Tuesday, January 11, 2011

No game budget = designing it myself

Between my wife's employment benefits running out this month, the looming specter of massive state budget cuts affecting my pay in the next year, and my student loans beginning to come due in March all lead me to the conclusion that I am going to avoid spending on new RPG materials this year. (We'll see how that holds up over time...)

This and my general dissatisfaction with gaming rules that goes back to 1981 or so (I wanted to house rule as soon as I really started to read the AD&D rules), has sent me back to thinking about rules and systems again:

1) EPT is an ever-enlightening read. Barker's way of structuring spell casters, his brutal world, the percentile attributes all really fascinate me. And Mike D's post at Sword +1 about him working on a non-Tekumel EPT clone is pretty exciting.

2) Rereading the combat rules in the AD&D DMG has led me to a new appreciation of how, at its core, the AD&D turn sequence could be: surprise, encounter distance, initiative, and actions.

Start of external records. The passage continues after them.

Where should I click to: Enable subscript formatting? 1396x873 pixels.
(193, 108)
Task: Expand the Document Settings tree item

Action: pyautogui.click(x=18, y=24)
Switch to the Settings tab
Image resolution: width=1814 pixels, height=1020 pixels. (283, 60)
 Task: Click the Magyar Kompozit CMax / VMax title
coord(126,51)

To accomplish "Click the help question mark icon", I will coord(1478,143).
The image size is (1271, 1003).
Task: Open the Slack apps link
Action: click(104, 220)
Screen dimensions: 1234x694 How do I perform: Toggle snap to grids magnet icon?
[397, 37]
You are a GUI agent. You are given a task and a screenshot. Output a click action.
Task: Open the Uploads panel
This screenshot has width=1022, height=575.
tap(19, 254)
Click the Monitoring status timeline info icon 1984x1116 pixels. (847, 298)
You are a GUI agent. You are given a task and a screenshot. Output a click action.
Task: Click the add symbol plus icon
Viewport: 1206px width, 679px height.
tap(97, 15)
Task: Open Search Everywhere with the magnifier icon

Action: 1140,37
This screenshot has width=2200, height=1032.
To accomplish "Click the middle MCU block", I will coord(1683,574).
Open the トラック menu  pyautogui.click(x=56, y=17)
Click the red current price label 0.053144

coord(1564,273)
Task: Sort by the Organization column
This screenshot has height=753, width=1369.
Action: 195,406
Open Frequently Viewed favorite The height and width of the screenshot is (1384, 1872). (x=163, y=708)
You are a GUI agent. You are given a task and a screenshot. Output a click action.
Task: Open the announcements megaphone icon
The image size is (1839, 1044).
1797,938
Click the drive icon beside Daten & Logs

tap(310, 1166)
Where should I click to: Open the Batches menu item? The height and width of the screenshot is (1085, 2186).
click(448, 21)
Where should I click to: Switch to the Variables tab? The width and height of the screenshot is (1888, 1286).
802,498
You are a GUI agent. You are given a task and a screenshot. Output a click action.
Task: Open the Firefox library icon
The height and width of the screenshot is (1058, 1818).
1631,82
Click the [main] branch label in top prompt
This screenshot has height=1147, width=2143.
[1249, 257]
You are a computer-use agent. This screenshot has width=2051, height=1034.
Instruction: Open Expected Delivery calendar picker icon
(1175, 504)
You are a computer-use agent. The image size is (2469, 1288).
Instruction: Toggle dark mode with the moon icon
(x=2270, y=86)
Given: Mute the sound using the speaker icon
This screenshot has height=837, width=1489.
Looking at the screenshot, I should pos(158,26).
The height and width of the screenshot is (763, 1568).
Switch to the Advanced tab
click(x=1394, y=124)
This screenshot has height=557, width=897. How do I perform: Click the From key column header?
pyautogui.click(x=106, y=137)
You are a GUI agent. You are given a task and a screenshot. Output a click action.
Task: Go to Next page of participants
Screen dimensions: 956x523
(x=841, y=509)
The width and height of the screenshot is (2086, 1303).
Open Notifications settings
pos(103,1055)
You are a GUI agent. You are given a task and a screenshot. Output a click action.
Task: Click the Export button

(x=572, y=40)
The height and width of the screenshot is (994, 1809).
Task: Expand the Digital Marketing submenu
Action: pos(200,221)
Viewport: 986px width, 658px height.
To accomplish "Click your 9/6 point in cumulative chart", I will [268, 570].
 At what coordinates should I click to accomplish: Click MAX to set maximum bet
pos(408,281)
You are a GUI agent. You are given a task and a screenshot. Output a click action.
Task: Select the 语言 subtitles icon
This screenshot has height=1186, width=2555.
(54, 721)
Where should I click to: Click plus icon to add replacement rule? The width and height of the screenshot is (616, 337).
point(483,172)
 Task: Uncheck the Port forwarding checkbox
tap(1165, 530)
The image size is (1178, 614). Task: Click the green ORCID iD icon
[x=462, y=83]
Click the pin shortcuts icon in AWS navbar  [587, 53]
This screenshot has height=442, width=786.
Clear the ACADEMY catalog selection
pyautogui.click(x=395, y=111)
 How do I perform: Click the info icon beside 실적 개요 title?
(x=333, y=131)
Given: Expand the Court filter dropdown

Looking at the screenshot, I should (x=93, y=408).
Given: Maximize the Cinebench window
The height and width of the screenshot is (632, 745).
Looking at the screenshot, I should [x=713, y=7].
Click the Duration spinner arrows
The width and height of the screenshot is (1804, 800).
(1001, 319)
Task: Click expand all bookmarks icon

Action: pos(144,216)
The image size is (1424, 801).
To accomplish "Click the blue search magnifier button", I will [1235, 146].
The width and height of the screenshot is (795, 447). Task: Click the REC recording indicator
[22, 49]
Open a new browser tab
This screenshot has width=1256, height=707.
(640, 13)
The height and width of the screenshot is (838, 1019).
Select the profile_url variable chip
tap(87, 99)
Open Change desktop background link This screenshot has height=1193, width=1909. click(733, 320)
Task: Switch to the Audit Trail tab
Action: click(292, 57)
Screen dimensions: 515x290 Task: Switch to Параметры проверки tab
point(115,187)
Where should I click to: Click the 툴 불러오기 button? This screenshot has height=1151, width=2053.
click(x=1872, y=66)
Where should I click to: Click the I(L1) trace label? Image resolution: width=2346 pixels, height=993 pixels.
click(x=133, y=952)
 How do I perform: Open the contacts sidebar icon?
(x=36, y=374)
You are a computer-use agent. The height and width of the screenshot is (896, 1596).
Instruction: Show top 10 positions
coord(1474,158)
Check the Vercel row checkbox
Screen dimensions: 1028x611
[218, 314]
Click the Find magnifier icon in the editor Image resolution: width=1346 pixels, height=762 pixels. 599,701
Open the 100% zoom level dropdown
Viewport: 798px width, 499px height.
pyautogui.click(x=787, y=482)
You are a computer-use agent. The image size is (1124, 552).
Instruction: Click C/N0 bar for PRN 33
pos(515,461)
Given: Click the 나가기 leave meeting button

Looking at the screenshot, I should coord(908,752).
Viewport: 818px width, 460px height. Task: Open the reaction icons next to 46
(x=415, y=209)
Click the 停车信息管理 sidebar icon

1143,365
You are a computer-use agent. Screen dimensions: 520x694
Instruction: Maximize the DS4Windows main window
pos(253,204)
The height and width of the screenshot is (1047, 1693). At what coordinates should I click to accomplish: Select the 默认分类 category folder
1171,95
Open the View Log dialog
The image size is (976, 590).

The fact that closing to melee range was all you could do (unless you charge, which you can do just once a turn) would speed up turns at the table, and so does making melee range ten feet. I can quibble about details (ties in initiative and weapon speed factor, for example), but there is stuff to reconsider there.

3) Magic still bugs me, and I don't know that I will ever feel I have found the right mix of simplicity, openness, and flavor.

Not that these thoughts are productive now, but my mind is roving down the halls of game design again.